Foraging for free and organic food is a real pleasure. It is Slow Living at its best. Wild food is all around us. Far more than you might think is edible.

Certainly, caution and some basic knowledge is required, but don’t let that stop you learning.

Children will love picking and they’ll probably eat it too because they’ve been part an important part of getting it to the plate. You’d think it was impossible to get a child to try Nettle Tea, or Beech leaf salad – but you’d be surprised!

We have a few favourites…

Nettles – good from February to November – but best earlier in the year. Pick the tips, pinch the plant hard where  you touch it and you’ll squash the needles that spike and create stings. Squash them and roll them around and all the stingers will have gone. They’ll look unappealing but they’re safer like that! Have them fresh as Nettle Tea or steam them as an early vegetable. They taste similar to green tea but have 0 carbon emissions…  If you learn the difference between the male and female flowers, you can eat the flowers as a nutty nibble – superfood!

March
Wild Garlic leaves are abundant and delicious. The power is in the leaf not the bulb.
Sticky Weed, (AKA Goose grass, Sticky Willy) – it’s that funny grass which you can stick to your clothes… pick the greenest freshest bits, boil it up (3-4 mins) as a vegetable. Tastes like spinach.
Hawthorn leaves – when they are just out, they’re tangy and perfect for dressing a salad. The donkeys love them too.

March/April
Beech leaves – best when they first come out and have little hairs on them. Treat them like rocket and add a few to your salad.

May
Lime Tree Leaves – taste lemony/citrus. Delicious in tea or shredded and added to salads. In old times it was used a soup thickener, chew it and feel it get ‘pappy’ in your mouth. A gentle taste.

August/Sept
Samphire. A local favourite and free here. You’ll find it along the lagoon at Hurst Spit. It grows in huge number along the foreshore. Wash it through several times. Steam lightly and serve with butter. No salt needed here either.

Samphire.

Sept/October
Blackberries. A staple in any foragers diet. Pick masses. Pick above waist height in case dogs have wee’d on them. We eat them raw – the rain here is as organic as you’ll get in the UK and after a bit of rain they’ll be as fresh as any.  Bake in pies, use as a replacement for any other UK berries. They’ll dye everything purple, including your tongue. They freeze well too.

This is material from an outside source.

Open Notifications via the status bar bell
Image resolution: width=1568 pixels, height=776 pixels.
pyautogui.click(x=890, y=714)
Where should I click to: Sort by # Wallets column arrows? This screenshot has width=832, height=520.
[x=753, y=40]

A note on Mushrooms – the New Forest National Parks teams discourage people from picking and we follow that advice. If you want to know more about mushrooms in the New Forest – get the Wildcook Book from Gary Eveleigh, the forests No 1 mushroom hunter.

We have been supporting @ForagedbyFern on Facebook. She’s a South Coast girl and comes to the forest often. Read more about Fern here. 

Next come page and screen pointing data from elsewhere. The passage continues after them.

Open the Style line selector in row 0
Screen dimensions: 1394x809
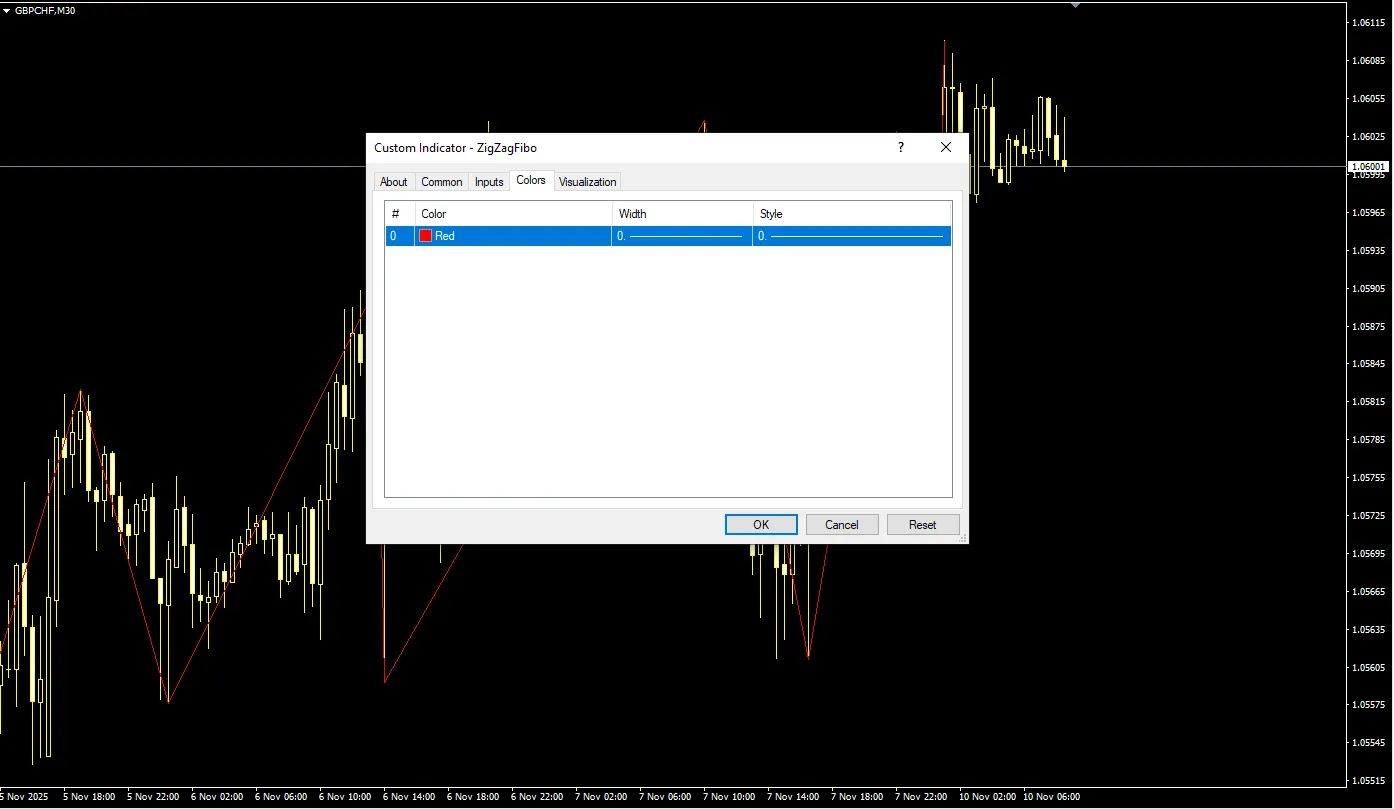click(851, 236)
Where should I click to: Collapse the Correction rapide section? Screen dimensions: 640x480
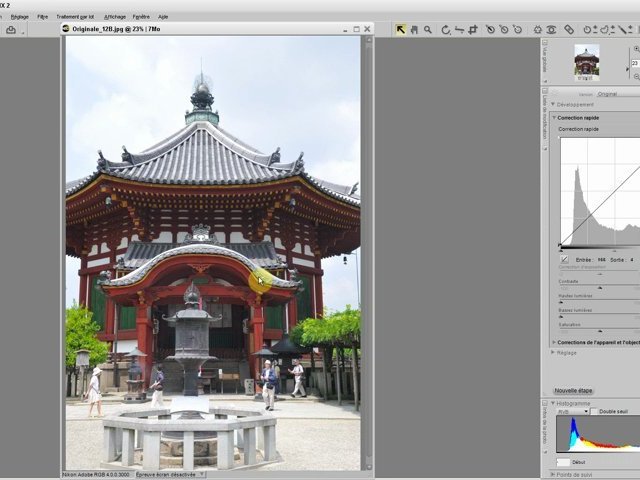tap(554, 118)
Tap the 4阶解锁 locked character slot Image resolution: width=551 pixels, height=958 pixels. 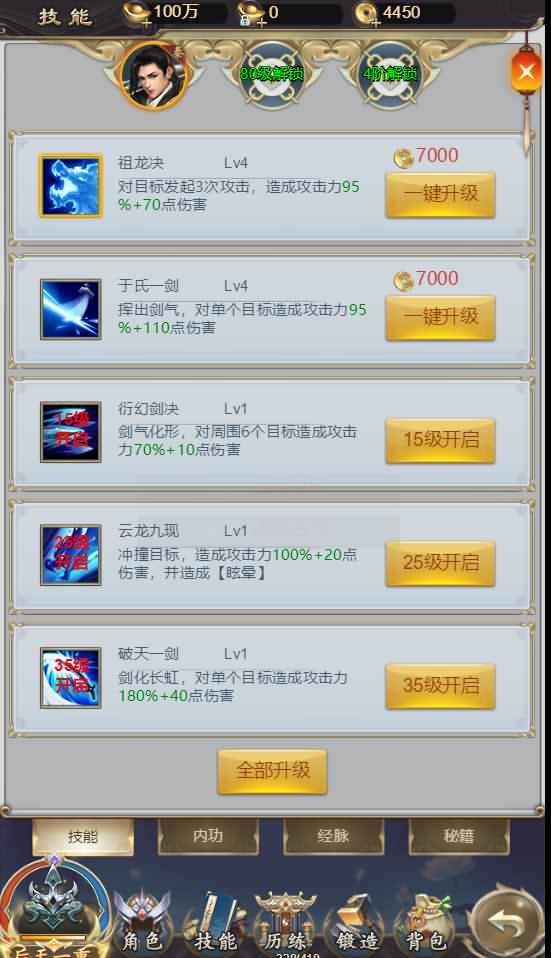pos(390,76)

Fern loves to use flowers in her cooking and forarges from the garden just as much as the forest or coast. Do follow her. She teaches the foraging, cooks and shares her lovely results. Tempura Magnolia flowers, Lilac and Lemon Cupcakes, Elderflower doughnuts, Wild Garlic Bruschetta…

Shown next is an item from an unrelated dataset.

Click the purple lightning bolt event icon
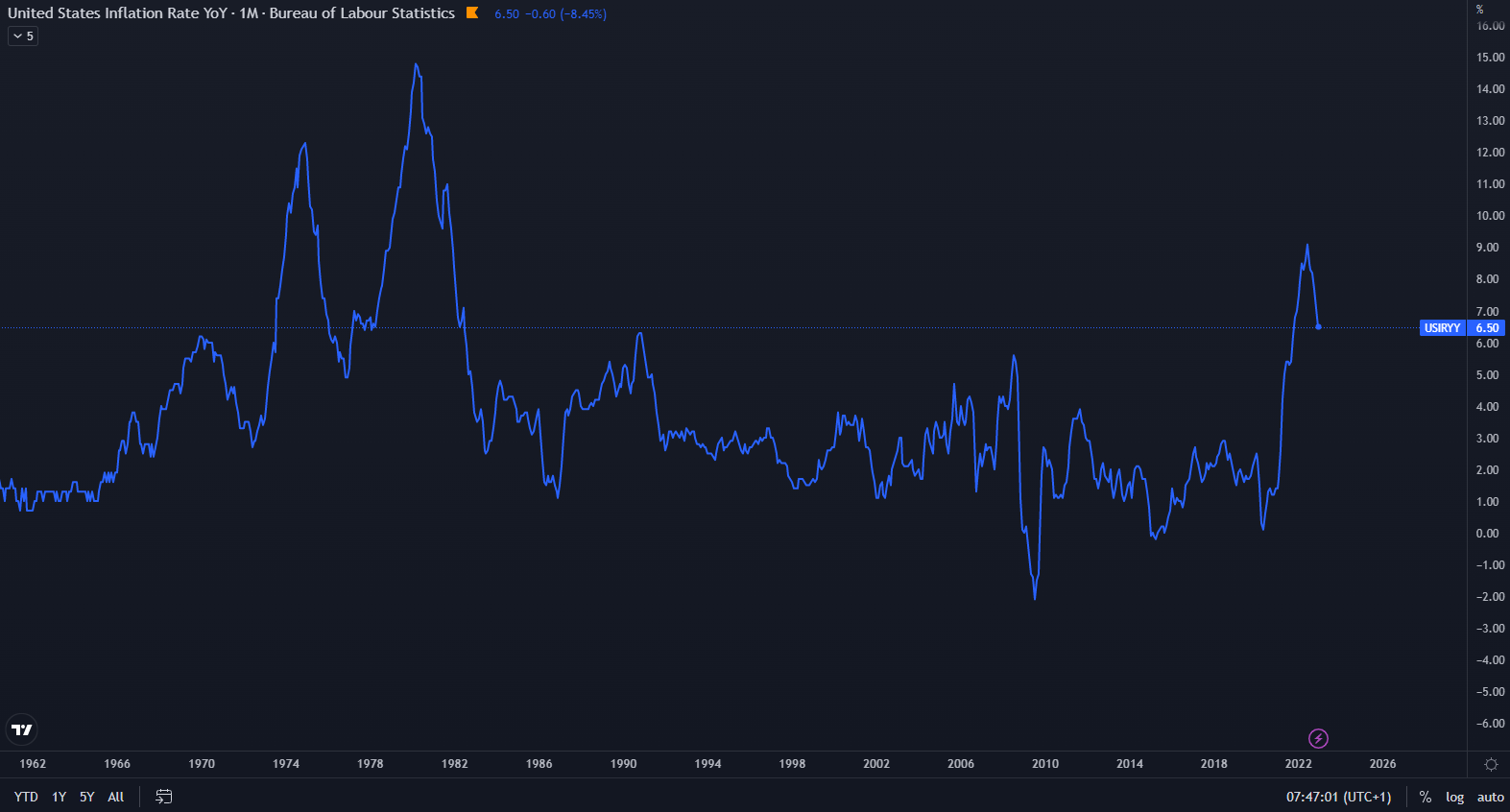(x=1318, y=738)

Violet and Cherry Blossom collecting for cupcakes

A celebration meal of wild greens: garlic, nettles, stickweed, elderflower and more…

Drinks are perfect for foraging tastes. Vodka and blossom cocktails?

Local Character

If you’re wanting to learn more about foraging, then there is a lovely book, ‘Wildcook’ by Gary Eveleigh, which tells us what to find and where (safely), and offers picking tips and suggestions for how to use what you’ve found.

Whether it’s beaches, foreshores, hedgerows, fields or forests Garry has you covered. The recipes are created by James Golding, who in 2019, was Head Chef at THE PIG Brockenhurst. All are guaranteed to impress even your pickiest friends.